Source material>
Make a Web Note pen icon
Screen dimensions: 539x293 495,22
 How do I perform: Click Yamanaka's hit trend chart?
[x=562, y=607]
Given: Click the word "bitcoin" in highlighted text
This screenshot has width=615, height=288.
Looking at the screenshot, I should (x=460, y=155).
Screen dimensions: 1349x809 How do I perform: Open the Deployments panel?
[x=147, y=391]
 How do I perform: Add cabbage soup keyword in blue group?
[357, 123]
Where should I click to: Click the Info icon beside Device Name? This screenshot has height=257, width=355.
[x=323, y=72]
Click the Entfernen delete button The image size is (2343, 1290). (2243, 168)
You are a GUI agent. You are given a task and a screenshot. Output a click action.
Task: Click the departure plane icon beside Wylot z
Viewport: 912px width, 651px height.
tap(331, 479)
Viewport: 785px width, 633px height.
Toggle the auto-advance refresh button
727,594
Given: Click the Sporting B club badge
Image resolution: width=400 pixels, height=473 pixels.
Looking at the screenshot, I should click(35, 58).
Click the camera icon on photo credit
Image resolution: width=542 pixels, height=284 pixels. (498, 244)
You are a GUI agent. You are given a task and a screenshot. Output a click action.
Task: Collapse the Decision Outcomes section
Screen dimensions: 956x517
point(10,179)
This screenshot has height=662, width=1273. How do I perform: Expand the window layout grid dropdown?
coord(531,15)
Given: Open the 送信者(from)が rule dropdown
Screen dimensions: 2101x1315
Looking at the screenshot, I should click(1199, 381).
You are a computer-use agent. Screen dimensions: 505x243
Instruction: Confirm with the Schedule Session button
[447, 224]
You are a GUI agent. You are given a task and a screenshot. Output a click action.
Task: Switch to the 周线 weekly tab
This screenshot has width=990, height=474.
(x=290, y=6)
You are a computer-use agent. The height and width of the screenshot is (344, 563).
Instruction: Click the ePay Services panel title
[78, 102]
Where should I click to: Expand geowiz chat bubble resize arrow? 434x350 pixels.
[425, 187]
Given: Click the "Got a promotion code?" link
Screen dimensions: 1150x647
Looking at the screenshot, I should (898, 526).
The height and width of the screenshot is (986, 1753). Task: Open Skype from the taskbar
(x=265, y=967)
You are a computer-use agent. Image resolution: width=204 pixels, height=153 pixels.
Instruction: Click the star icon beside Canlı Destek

Exercise aim> Reproduce without change the part of the records above that opens with the line containing "Given: Click the word" and closes with the line containing "[x=323, y=72]", including both of those lines.

Task result>
Given: Click the word "bitcoin" in highlighted text
This screenshot has width=615, height=288.
Looking at the screenshot, I should (x=460, y=155).
Screen dimensions: 1349x809 How do I perform: Open the Deployments panel?
[x=147, y=391]
 How do I perform: Add cabbage soup keyword in blue group?
[357, 123]
Where should I click to: Click the Info icon beside Device Name? This screenshot has height=257, width=355.
[x=323, y=72]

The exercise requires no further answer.